Film & TV

Oscar Nominations Reflect the Academy’s Struggle to Regain Relevance

Bradley Cooper and Lady Gaga in A Star Is Born (Warner Bros.)
With a spate of box-office successes garnering nominations, AMPAS takes a small step toward solving its ratings problem.

For decades, the Academy of Motion Picture Arts and Sciences has assumed its annual awards shindig is an event at the absolute center of American popular culture. Yet last year’s ceremony was such a disaster that the record-low ratings didn’t even crack the top ten of 2018’s most-watched programs. To put it another way, with an average rating of 26.5 million viewers, the ABC telecast was at any given moment not being watched by 92 percent of Americans. And this on a night when, by tradition, the other major TV networks don’t even air any strong competing programming.

The Academy knows what the problem is: Nobody is going to tune in to watch art-house offerings like Birdman or Twelve Years a Slave or The Shape of Water win. Nobody cares about Spotlight and nobody cares about Moonlight. The audience simply doesn’t take any interest in how many trophies get racked up by pictures it hasn’t seen. Especially when those movies are obviously banging a gong trying to attract our attention to some political message.

So desperate was AMPAS to regain some sliver of American attention that last summer it announced it would hand out a second Best Picture award, for a popular film. This plan was so loudly razzed by absolutely everyone that the Academy backed down, suspending it in what will likely be a permanent move

The Academy is caught in a bind between the white-knuckle, sweating-at-the-temples terror it feels at the prospect of being called racially insensitive by 75 people on Twitter and its desire to draw lots of viewers and retake a privileged place in the capital of American culture from the tumbleweed exurbs where it now resides. This year, though, salvation appeared to be at hand: A lot of movies that did boffo box office — A Star Is Born, Black Panther, A Quiet Place, Mary Poppins Returns — were also seen as viable Oscar candidates. Some hoped that Crazy Rich Asians or even Mission: Impossible — Fallout might be invited to the dance, too.

How did all this work out? So-so. A Star Is Born and Black Panther did indeed get Best Picture nominations as did the surprise blockbuster Bohemian Rhapsody, which as recently as two months ago appeared to have no chance whatsoever of edging its way into that conversation. (This is because the film is obviously not one of the best of the year, and also because it was directed by an alleged sexual predator, Bryan Singer, who was fired during shooting.) But neither A Star Is Born nor Black Panther was nominated for Best Director, indicating that the Academy isn’t head-over-heels about either. And all of the other audience-pleasers were rejected: A Quiet Place, Mary Poppins Returns and Crazy Rich Asians got no important nominations whatsoever. Instead, the slate of nominees filled up with movies audiences either haven’t liked (the strange Queen Anne lesbian comedy The Favourite, the let’s-laugh-at-Dick-Cheney’s-heart-attacks movie Vice) or have been tepid about (Green Book, BlacKkKlansman). Roma, a slow-moving black-and-white Netflix drama in Spanish with no stars which received a token theatrical release, tied for the lead with ten nominations.

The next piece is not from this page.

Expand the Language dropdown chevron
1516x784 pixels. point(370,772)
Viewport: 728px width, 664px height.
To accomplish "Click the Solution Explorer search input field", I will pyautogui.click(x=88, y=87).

After 2015, when none of the acting nominees were black and none of the Best Picture nominees was about a black person (because it wasn’t a strong year for black movies), a Twitter kerfuffle caused the Academy to push the panic button. It launched a massive affirmative-action push to admit more young and black members. This seems to have worked in the sense that lots of black movies have since been nominated. In fact, in the last three years, blacks have been substantially overrepresented in the voting results, garnering 20 percent of the acting nominations and playing the lead or co-lead in 27 percent of the Best Picture-nominated films.

Yet the classic Oscar watcher is a middle- or upper-class white woman. These viewers simply don’t care about movies like Moonlight or BlacKkKlansman (or The Shape of Water or Vice). They’d love to see a romance like A Star Is Born, a classic women’s picture, sweep the Oscars, but A Star Is Born can’t sweep because it wasn’t even nominated for Best Director. I’d rate A Star Is Born a very slight favorite to win Best Picture, and it could also win Best Actress for Lady Gaga (whom the audience would much rather see win than her unglamorous chief competitor, Olivia Colman, the star of The Favourite).

As for the telecast itself, here’s my prediction: Having a popular women’s movie in strong contention will lead to a ratings bump over last year’s abysmal showing, but only a slight one. That audience has excellent reason to feel wary about being served up yet another eat-your-broccoli Oscars.